▶ _Work to be completed_:
Word for word, restate the lines of the listing below from the line with "This screenshot has width=833, height=1456." through the line with "You are a computer-use", and do not include the pictures.
BEGIN Recorded information
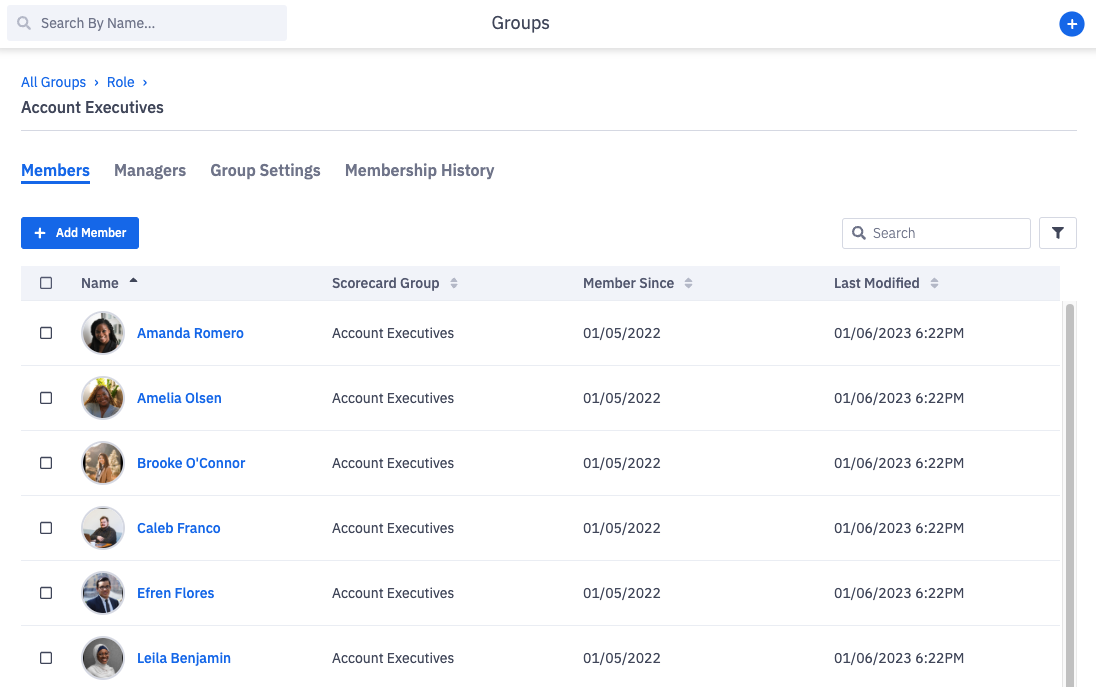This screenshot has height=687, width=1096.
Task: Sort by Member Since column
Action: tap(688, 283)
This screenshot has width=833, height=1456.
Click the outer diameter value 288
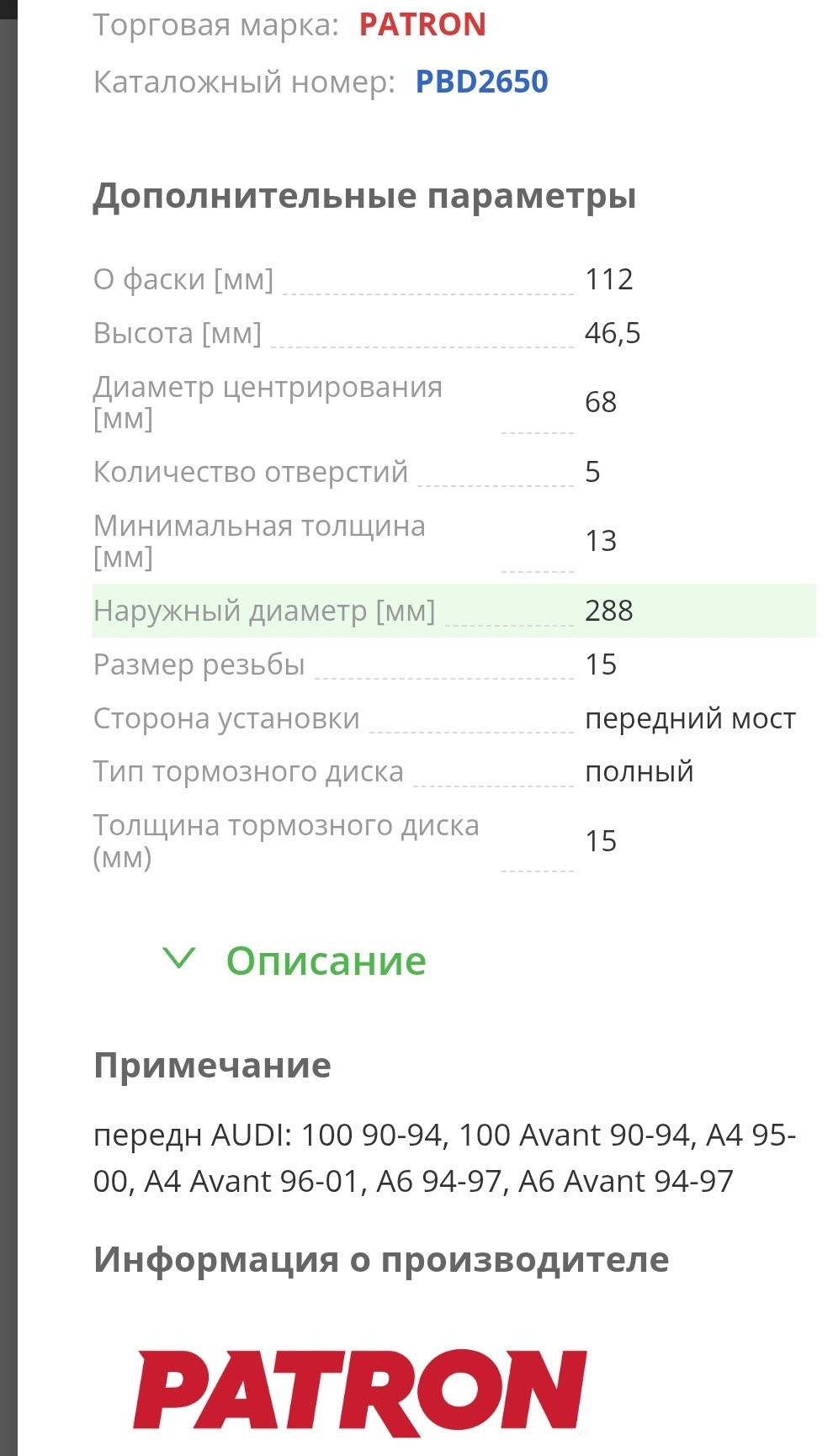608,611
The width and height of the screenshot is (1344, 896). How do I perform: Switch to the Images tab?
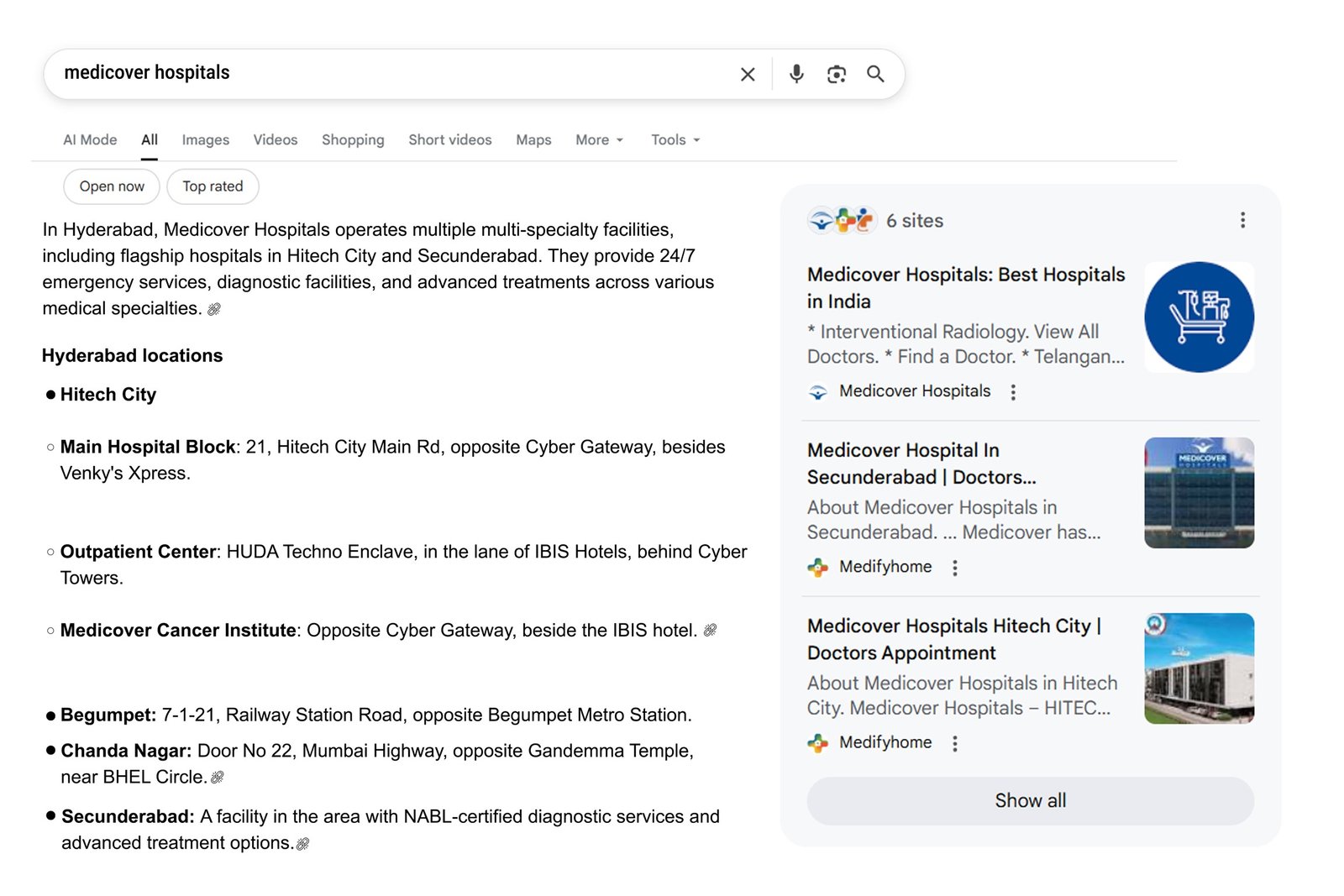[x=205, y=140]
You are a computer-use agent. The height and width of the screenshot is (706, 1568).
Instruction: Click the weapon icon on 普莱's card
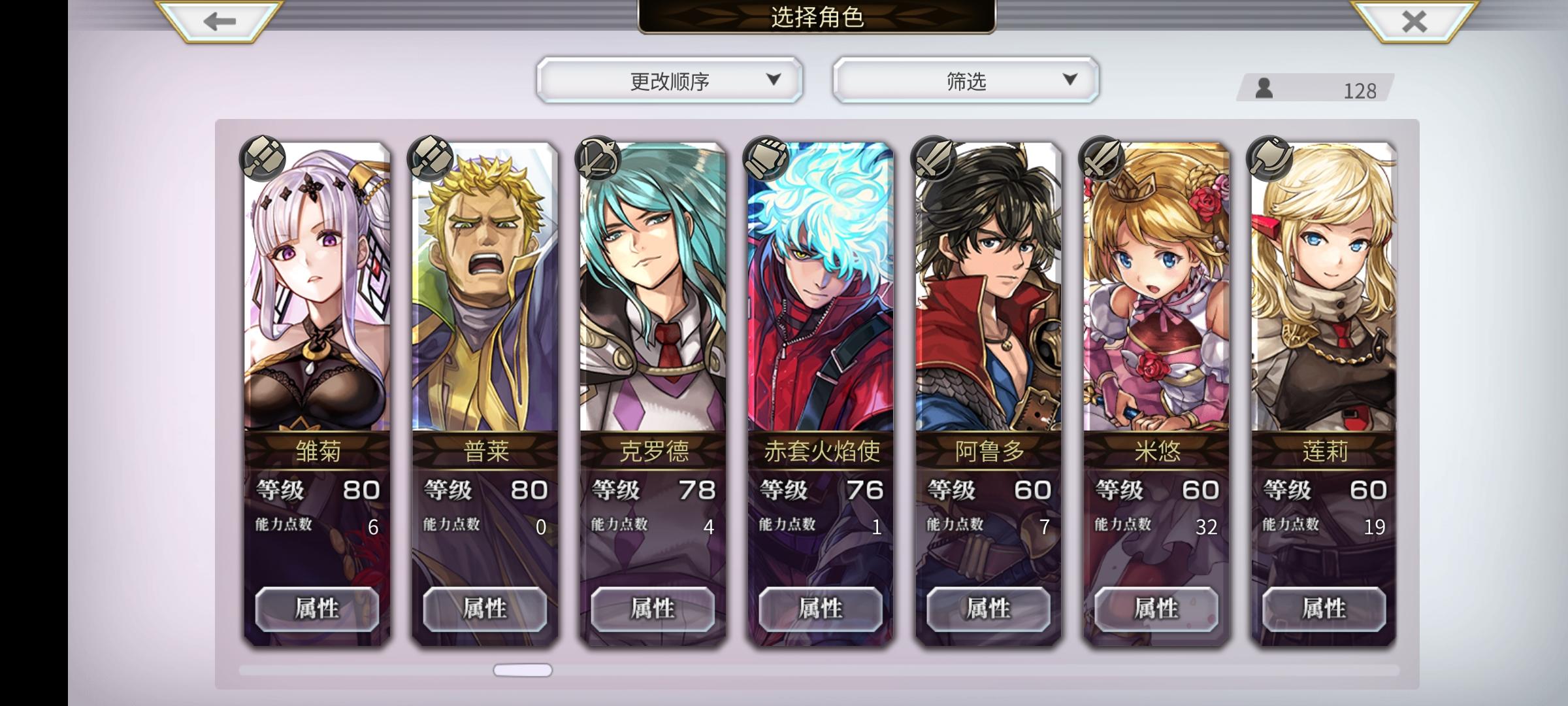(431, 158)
END Recorded information
▶ _Response for this exercise_:
This screenshot has width=833, height=1456.
Click the outer diameter value 288
608,611
The width and height of the screenshot is (1344, 896). How do I perform: Switch to the Images tab?
[x=205, y=140]
You are a computer-use agent. The height and width of the screenshot is (706, 1568).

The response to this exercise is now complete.